---- Exercise materials
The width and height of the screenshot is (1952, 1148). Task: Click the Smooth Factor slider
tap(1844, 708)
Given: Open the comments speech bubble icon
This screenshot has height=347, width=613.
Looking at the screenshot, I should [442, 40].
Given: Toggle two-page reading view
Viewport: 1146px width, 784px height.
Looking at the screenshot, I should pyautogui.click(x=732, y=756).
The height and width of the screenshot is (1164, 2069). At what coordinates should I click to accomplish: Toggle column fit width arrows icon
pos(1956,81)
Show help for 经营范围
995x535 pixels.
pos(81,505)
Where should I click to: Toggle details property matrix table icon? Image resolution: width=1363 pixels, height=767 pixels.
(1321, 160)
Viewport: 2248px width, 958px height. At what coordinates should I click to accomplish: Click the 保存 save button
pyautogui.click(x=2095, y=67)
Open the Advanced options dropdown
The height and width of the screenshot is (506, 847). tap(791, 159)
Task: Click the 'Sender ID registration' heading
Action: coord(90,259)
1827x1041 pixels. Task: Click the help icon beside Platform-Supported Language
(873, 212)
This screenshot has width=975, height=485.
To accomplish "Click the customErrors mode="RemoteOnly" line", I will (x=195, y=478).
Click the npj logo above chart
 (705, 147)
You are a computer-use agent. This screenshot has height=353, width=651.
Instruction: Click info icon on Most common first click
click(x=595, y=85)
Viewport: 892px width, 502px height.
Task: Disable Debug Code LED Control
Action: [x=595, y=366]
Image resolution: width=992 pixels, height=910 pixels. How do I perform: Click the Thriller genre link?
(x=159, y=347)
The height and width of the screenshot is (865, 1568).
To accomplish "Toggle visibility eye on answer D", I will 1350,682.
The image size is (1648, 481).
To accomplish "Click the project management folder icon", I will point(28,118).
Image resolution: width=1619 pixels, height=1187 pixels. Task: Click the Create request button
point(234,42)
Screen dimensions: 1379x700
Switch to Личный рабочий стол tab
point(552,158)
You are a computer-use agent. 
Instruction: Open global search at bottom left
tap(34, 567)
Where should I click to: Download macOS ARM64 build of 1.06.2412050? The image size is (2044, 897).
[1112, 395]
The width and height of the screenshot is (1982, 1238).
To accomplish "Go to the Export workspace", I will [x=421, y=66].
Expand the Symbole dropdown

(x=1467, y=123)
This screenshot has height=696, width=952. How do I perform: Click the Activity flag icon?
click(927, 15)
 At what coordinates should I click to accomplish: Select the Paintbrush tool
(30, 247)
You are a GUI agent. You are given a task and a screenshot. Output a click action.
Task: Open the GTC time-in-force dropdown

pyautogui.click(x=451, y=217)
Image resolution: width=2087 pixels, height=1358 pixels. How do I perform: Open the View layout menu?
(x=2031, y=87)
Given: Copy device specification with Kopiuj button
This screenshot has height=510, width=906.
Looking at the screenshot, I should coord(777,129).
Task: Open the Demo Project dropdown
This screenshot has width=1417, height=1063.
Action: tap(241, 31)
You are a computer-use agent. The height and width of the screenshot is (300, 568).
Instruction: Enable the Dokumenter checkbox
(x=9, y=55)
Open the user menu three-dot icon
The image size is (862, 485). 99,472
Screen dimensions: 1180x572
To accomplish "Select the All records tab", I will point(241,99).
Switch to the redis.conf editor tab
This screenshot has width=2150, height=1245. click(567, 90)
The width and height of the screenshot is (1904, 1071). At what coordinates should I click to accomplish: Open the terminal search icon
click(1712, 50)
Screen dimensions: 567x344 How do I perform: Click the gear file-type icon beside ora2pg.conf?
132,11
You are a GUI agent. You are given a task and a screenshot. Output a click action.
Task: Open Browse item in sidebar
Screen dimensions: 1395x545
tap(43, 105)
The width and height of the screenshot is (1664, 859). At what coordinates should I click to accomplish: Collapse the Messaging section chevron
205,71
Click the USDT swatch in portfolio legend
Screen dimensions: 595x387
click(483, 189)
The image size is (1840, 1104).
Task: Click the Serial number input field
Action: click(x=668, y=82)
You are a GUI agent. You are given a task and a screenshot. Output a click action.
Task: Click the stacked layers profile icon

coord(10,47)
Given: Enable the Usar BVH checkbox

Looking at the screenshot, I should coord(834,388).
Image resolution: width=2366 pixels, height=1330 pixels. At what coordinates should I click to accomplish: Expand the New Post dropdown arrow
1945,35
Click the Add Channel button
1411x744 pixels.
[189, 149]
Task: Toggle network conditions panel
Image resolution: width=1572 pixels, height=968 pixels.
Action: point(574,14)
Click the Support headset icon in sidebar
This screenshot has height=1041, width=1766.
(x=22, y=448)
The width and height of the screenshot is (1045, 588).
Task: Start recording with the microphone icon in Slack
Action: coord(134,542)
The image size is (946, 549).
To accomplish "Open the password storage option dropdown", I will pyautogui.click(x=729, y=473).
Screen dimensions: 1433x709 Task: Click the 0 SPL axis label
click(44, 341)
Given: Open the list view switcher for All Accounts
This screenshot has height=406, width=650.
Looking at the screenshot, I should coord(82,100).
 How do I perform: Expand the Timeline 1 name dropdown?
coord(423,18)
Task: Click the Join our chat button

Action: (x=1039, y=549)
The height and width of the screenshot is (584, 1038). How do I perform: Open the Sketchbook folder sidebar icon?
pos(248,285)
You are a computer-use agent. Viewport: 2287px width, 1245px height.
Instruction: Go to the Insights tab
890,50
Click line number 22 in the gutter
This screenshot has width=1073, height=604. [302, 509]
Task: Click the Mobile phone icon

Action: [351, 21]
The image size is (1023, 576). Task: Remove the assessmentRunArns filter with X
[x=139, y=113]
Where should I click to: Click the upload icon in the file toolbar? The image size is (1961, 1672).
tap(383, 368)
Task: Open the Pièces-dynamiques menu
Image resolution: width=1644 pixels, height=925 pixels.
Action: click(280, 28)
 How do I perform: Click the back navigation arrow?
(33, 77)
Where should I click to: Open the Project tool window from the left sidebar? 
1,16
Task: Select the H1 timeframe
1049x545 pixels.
--------
- What is being asked: Repeat all the records without altering a single word.

- Output:
The width and height of the screenshot is (1952, 1148). Task: Click the Smooth Factor slider
tap(1844, 708)
Given: Open the comments speech bubble icon
This screenshot has height=347, width=613.
Looking at the screenshot, I should [442, 40].
Given: Toggle two-page reading view
Viewport: 1146px width, 784px height.
Looking at the screenshot, I should pyautogui.click(x=732, y=756).
The height and width of the screenshot is (1164, 2069). At what coordinates should I click to accomplish: Toggle column fit width arrows icon
pos(1956,81)
Show help for 经营范围
995x535 pixels.
pos(81,505)
Where should I click to: Toggle details property matrix table icon? Image resolution: width=1363 pixels, height=767 pixels.
(1321, 160)
Viewport: 2248px width, 958px height. At what coordinates should I click to accomplish: Click the 保存 save button
pyautogui.click(x=2095, y=67)
Open the Advanced options dropdown
The height and width of the screenshot is (506, 847). tap(791, 159)
Task: Click the 'Sender ID registration' heading
Action: coord(90,259)
1827x1041 pixels. Task: Click the help icon beside Platform-Supported Language
(873, 212)
This screenshot has width=975, height=485.
To accomplish "Click the customErrors mode="RemoteOnly" line", I will (x=195, y=478).
Click the npj logo above chart
 (705, 147)
You are a computer-use agent. This screenshot has height=353, width=651.
Instruction: Click info icon on Most common first click
click(x=595, y=85)
Viewport: 892px width, 502px height.
Task: Disable Debug Code LED Control
Action: [x=595, y=366]
Image resolution: width=992 pixels, height=910 pixels. How do I perform: Click the Thriller genre link?
(x=159, y=347)
The height and width of the screenshot is (865, 1568).
To accomplish "Toggle visibility eye on answer D", I will 1350,682.
The image size is (1648, 481).
To accomplish "Click the project management folder icon", I will point(28,118).
Image resolution: width=1619 pixels, height=1187 pixels. Task: Click the Create request button
point(234,42)
Screen dimensions: 1379x700
Switch to Личный рабочий стол tab
point(552,158)
You are a computer-use agent. 
Instruction: Open global search at bottom left
tap(34, 567)
Where should I click to: Download macOS ARM64 build of 1.06.2412050? The image size is (2044, 897).
[1112, 395]
The width and height of the screenshot is (1982, 1238).
To accomplish "Go to the Export workspace", I will [x=421, y=66].
Expand the Symbole dropdown

(x=1467, y=123)
This screenshot has height=696, width=952. How do I perform: Click the Activity flag icon?
click(927, 15)
 At what coordinates should I click to accomplish: Select the Paintbrush tool
(30, 247)
You are a GUI agent. You are given a task and a screenshot. Output a click action.
Task: Open the GTC time-in-force dropdown

pyautogui.click(x=451, y=217)
Image resolution: width=2087 pixels, height=1358 pixels. How do I perform: Open the View layout menu?
(x=2031, y=87)
Given: Copy device specification with Kopiuj button
This screenshot has height=510, width=906.
Looking at the screenshot, I should coord(777,129).
Task: Open the Demo Project dropdown
This screenshot has width=1417, height=1063.
Action: tap(241, 31)
You are a computer-use agent. The height and width of the screenshot is (300, 568).
Instruction: Enable the Dokumenter checkbox
(x=9, y=55)
Open the user menu three-dot icon
The image size is (862, 485). 99,472
Screen dimensions: 1180x572
To accomplish "Select the All records tab", I will point(241,99).
Switch to the redis.conf editor tab
This screenshot has width=2150, height=1245. click(567, 90)
The width and height of the screenshot is (1904, 1071). At what coordinates should I click to accomplish: Open the terminal search icon
click(1712, 50)
Screen dimensions: 567x344 How do I perform: Click the gear file-type icon beside ora2pg.conf?
132,11
You are a GUI agent. You are given a task and a screenshot. Output a click action.
Task: Open Browse item in sidebar
Screen dimensions: 1395x545
tap(43, 105)
The width and height of the screenshot is (1664, 859). At what coordinates should I click to accomplish: Collapse the Messaging section chevron
205,71
Click the USDT swatch in portfolio legend
Screen dimensions: 595x387
click(483, 189)
The image size is (1840, 1104).
Task: Click the Serial number input field
Action: click(x=668, y=82)
You are a GUI agent. You are given a task and a screenshot. Output a click action.
Task: Click the stacked layers profile icon

coord(10,47)
Given: Enable the Usar BVH checkbox

Looking at the screenshot, I should coord(834,388).
Image resolution: width=2366 pixels, height=1330 pixels. At what coordinates should I click to accomplish: Expand the New Post dropdown arrow
1945,35
Click the Add Channel button
1411x744 pixels.
[189, 149]
Task: Toggle network conditions panel
Image resolution: width=1572 pixels, height=968 pixels.
Action: point(574,14)
Click the Support headset icon in sidebar
This screenshot has height=1041, width=1766.
(x=22, y=448)
The width and height of the screenshot is (1045, 588).
Task: Start recording with the microphone icon in Slack
Action: coord(134,542)
The image size is (946, 549).
To accomplish "Open the password storage option dropdown", I will pyautogui.click(x=729, y=473).
Screen dimensions: 1433x709 Task: Click the 0 SPL axis label
click(44, 341)
Given: Open the list view switcher for All Accounts
This screenshot has height=406, width=650.
Looking at the screenshot, I should coord(82,100).
 How do I perform: Expand the Timeline 1 name dropdown?
coord(423,18)
Task: Click the Join our chat button

Action: (x=1039, y=549)
The height and width of the screenshot is (584, 1038). How do I perform: Open the Sketchbook folder sidebar icon?
pos(248,285)
You are a computer-use agent. Viewport: 2287px width, 1245px height.
Instruction: Go to the Insights tab
890,50
Click line number 22 in the gutter
This screenshot has width=1073, height=604. [302, 509]
Task: Click the Mobile phone icon

Action: [351, 21]
The image size is (1023, 576). Task: Remove the assessmentRunArns filter with X
[x=139, y=113]
Where should I click to: Click the upload icon in the file toolbar? The image size is (1961, 1672).
tap(383, 368)
Task: Open the Pièces-dynamiques menu
Image resolution: width=1644 pixels, height=925 pixels.
Action: click(280, 28)
 How do I perform: Click the back navigation arrow?
(33, 77)
Where should I click to: Open the Project tool window from the left sidebar? 
1,16
Task: Select the H1 timeframe
1049x545 pixels.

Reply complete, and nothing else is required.